The New Wave Of Plant Waters
Alternative plant-based beverages are cropping up everywhere. But can they kick coconut to the curb?
Once synonymous with palm trees and beaches, coconut water took on new meaning—as a recovery aid and health-promoting super-drink—a few years back when it caught the attention of the wellness community. The hallowed drink then monopolized the workout beverage industry, ousting other sources of hydration, even though its superiority is increasingly called into question.
Even so, new plants are itching for the limelight, making their way into water bottles. Maple is moving away from pancake stacks. The prickly plants of the desert, cacti, are promising to hydrate, too. Even artichokes have their own drink.
And they all have health benefits—to an extent. “The benefit is the entirety of the plant,” explains Stacy Sims, Ph.D., an exercise physiologist-nutrition scientist. “The fiber and the complete aspect of aloe or cacti or maple syrup or artichoke create the health benefits. When you take the compounds out of nature—removing the antioxidant agents, vitamins, or minerals by extraction or squeezing juice out—you remove many of the co-factors that make things effective,” she says.
Here, four buzzed-about plant-based drinks, examined.
The plant: Artichokes are full of antioxidants and compounds that inhibit cholesterol synthesis and increase bile production—reducing overall blood cholesterol, explains Sims. “The whole veggie is also high in fiber, folate, and trace minerals such as potassium, manganese, copper, and iron. Holistic practitioners also use artichoke extracts for liver detoxification,” she says.

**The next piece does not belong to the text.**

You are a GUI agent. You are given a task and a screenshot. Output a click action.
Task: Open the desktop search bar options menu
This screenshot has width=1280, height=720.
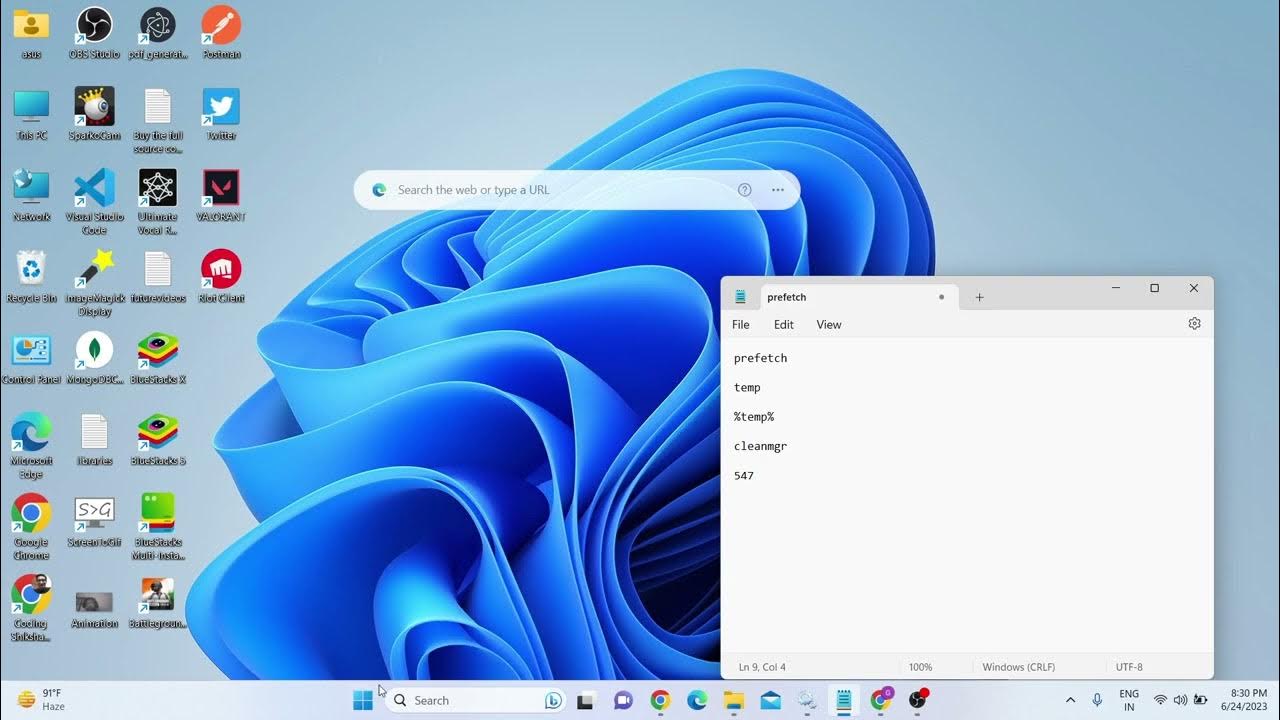tap(777, 190)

In water form: Newly launched Arty Water uses the whole artichoke—instead of just the leaves—maximizing the antioxidant profile. The beverage is sweetened with fresh lemon and apple, adding 10 grams of sugar. “This could be good post-workout because of the sodium, potassium, and fiber. Fiber isn’t necessarily something you want to have a lot of before you exercise—though Arty Water contains only 2 grams,” says Cassie Kipper, R.D., and personal trainer manager at Equinox Loop in Chicago.
The plant: Maple syrup has long been touted as the sweetener of the athletes. “It is the most unprocessed of all sweeteners,” says Sims. It’s water boiled off the sap. “It has no additives, preservatives, bleaching agents, and it is not fructose. It is rich in antioxidants, but also manganese, and zinc—critical for cardiovascular and immune system health.”
In water form: Though the benefits of maple have been shown through scientific studies, maple water hasn’t been shown to replicate those claims yet. And while the product is low in calories and naturally occurring sugars, you don't necessarily want antioxidants in or around exercise, says Sims. That’s because—at the muscle cell level—it’s key that your body overcomes oxidation on its own. In fact, recent research has shown that antioxidant supplementation might mitigate the effects of your workout.
Prickly Pear Cactus Water
The plant: “There are different types of cacti fruit, but the overarching health benefits all come from the whole fruit—a large dose of pectin (fiber). Cacti are also high in antioxidants, calcium, magnesium, and phosphorus,” says Sims.
In water form: Caliwater is a gluten-free, vegan cactus water that promotes skin benefits and hangover relief, among other hydrating features like detoxification. But don’t expect the benefits to equal those of the whole plant: “Cactus water is a small amount of cactus fruit extract with added color, flavor and stevia,” says Sims. For extra hydration, you can always consider something as simple as 16 ounces of water with an eighth of a teaspoon salt, she says.
Aloe Vera Water
The plant: The health benefits of aloe vera are vast—the leaf is packed with 75 nutrients, 20 minerals, 12 vitamins, 18 amino acids, and 200 enzymes, according to the Global Healing Center. It’s been shown to have antioxidant effects, as well as healing properties (hello, sunburns).
In water form: Alo Drink is made with real aloe vera extract (pulp and juice) and fills you with vitamins and minerals. But not-so-natural ingredients (natural grape flavor—not grapes) make the nutrition label too, Kipper notes—and Alo Drink’s third ingredient is sugar. Even more: Sims cautions against some unpleasant stomach-related side effects.